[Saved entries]
-- Opening Marker --

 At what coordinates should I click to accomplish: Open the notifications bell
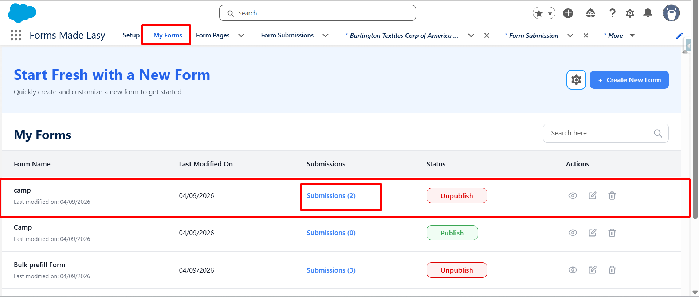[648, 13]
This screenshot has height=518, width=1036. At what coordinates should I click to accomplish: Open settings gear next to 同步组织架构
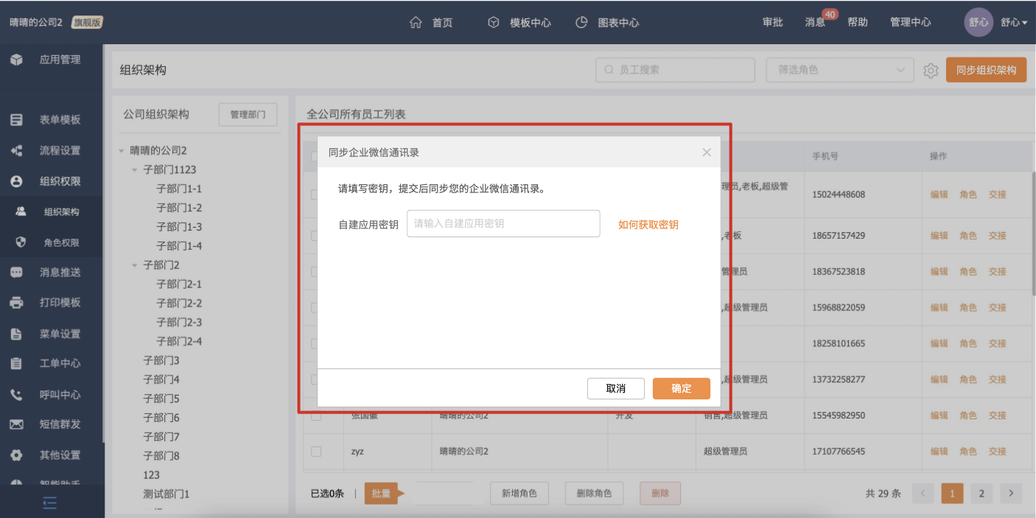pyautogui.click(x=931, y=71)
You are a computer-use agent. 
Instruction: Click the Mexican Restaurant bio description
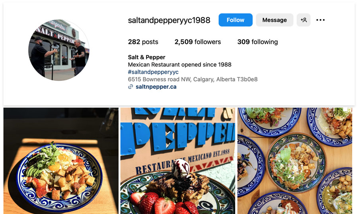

-- Closing Marker --
-- Opening Marker --

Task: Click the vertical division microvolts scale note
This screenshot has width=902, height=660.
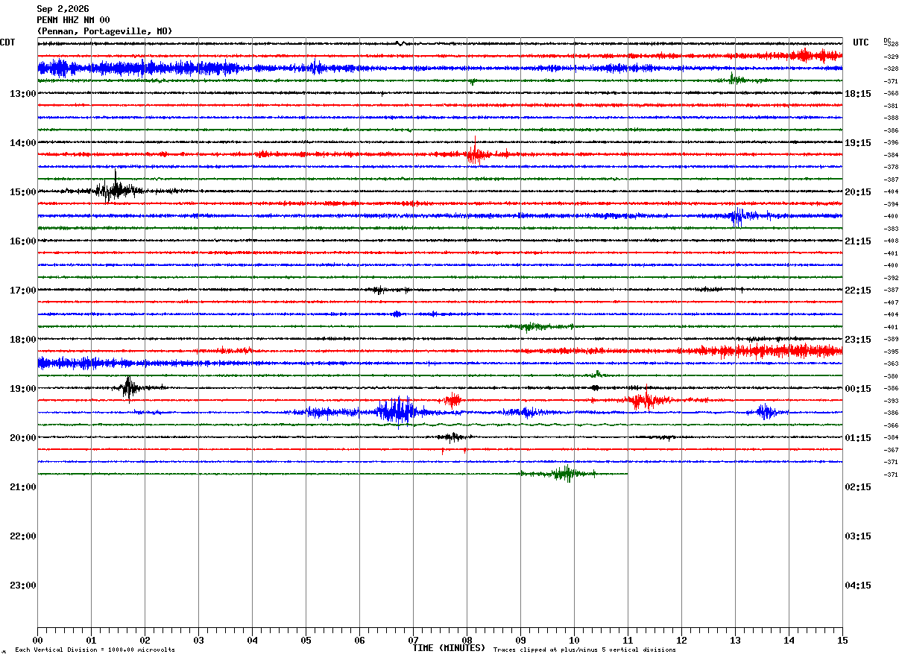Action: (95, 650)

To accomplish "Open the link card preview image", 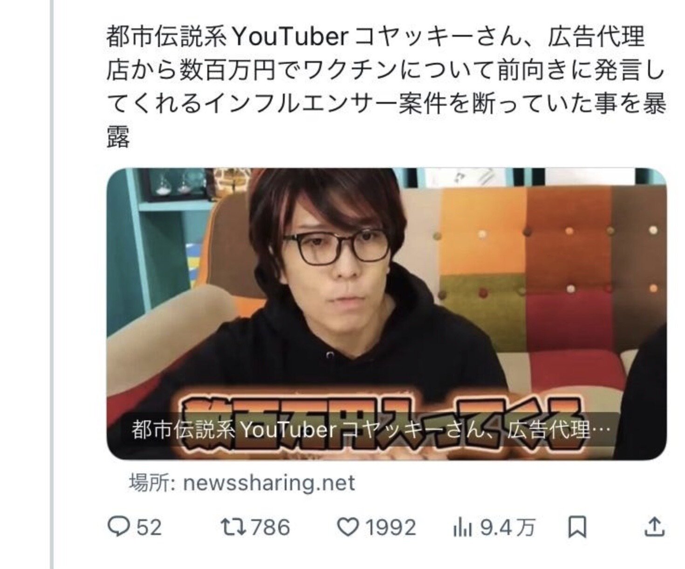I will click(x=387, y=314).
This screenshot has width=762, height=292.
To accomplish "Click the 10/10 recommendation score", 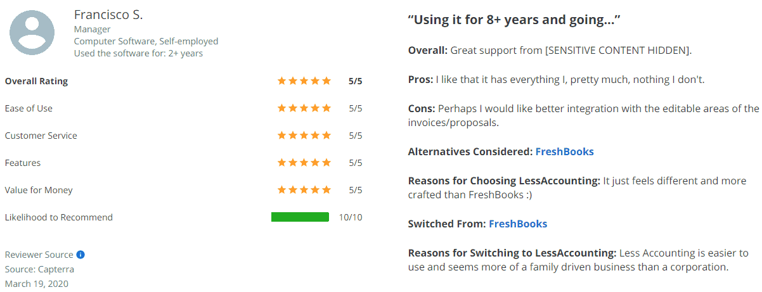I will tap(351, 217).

-- Closing Marker --
-- Opening Marker --

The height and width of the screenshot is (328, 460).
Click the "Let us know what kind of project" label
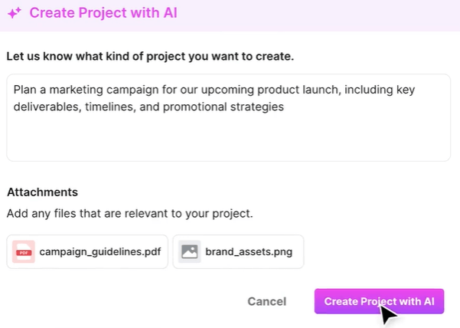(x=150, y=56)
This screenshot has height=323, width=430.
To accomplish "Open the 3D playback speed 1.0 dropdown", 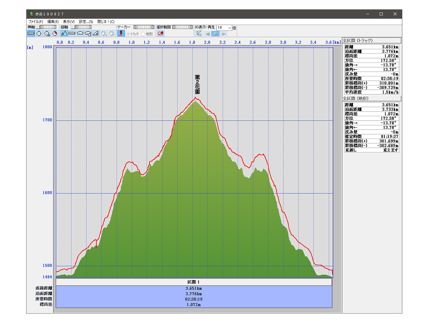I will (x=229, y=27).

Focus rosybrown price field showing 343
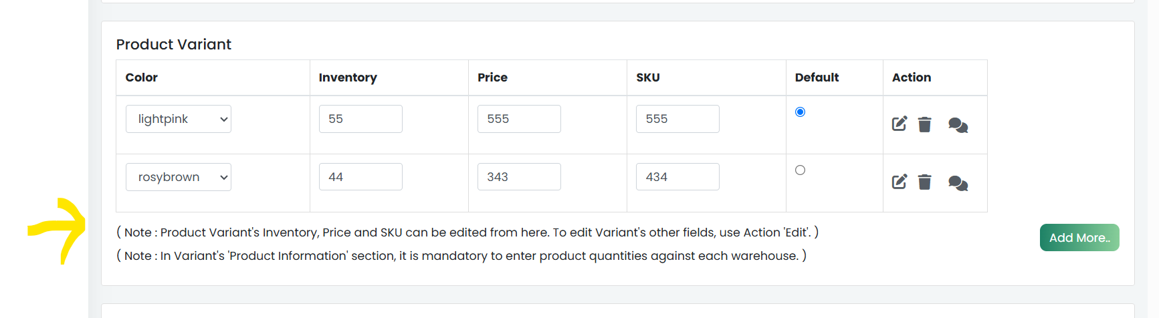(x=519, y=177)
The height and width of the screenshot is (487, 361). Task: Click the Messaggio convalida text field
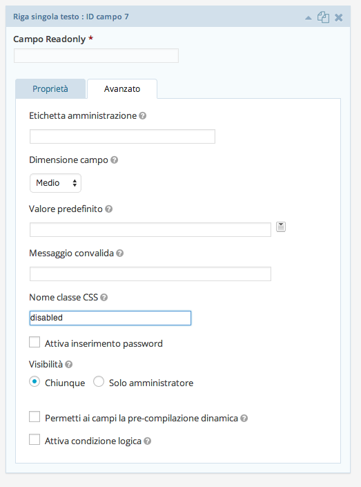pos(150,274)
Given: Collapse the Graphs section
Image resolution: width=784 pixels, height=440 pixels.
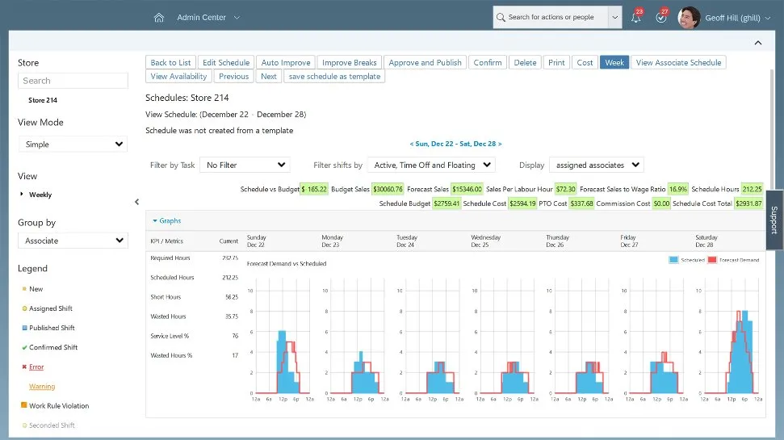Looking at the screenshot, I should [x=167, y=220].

-- Closing Marker --

Copy only these lines from the records above, exactly: the one with "At what coordinates should I click to accomplish: Open the", the one with "Instruction: Click the", and those between. Skip the pictures.

 At what coordinates should I click to accomplish: Open the notifications bell
[648, 13]
This screenshot has height=518, width=1036. At what coordinates should I click to accomplish: Open settings gear next to 同步组织架构
pyautogui.click(x=931, y=71)
You are a computer-use agent. 
Instruction: Click the Mexican Restaurant bio description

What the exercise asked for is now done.